_Entries shown_
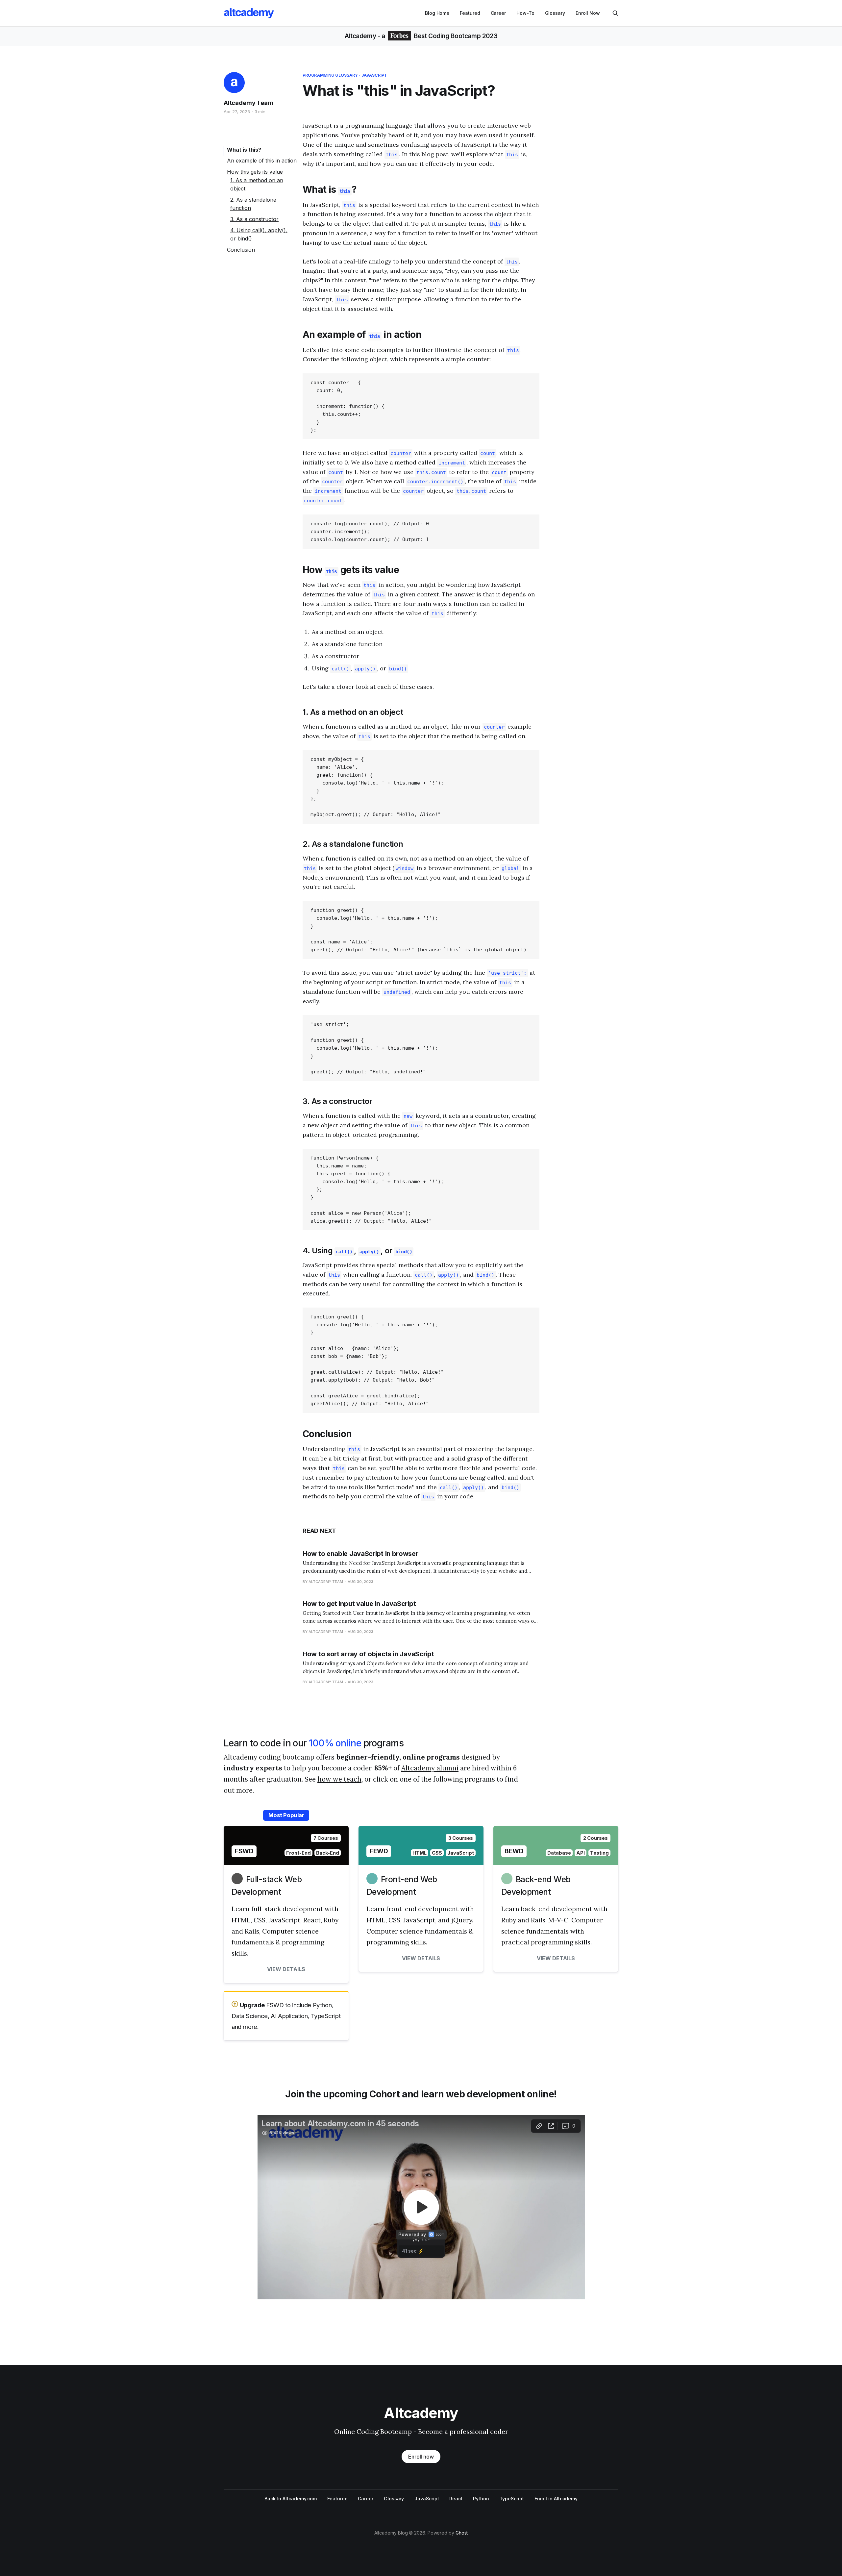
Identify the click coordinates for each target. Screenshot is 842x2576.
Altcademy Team (248, 102)
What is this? (244, 149)
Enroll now (420, 2456)
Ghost (462, 2533)
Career (498, 13)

_What this task involves_
Could you write out the whole listing exactly, dropping the pictures?

_Response box_
Identify the click coordinates for each target. Screenshot is 842x2576.
Altcademy Team (248, 102)
What is this? (244, 149)
Enroll now (420, 2456)
Ghost (462, 2533)
Career (498, 13)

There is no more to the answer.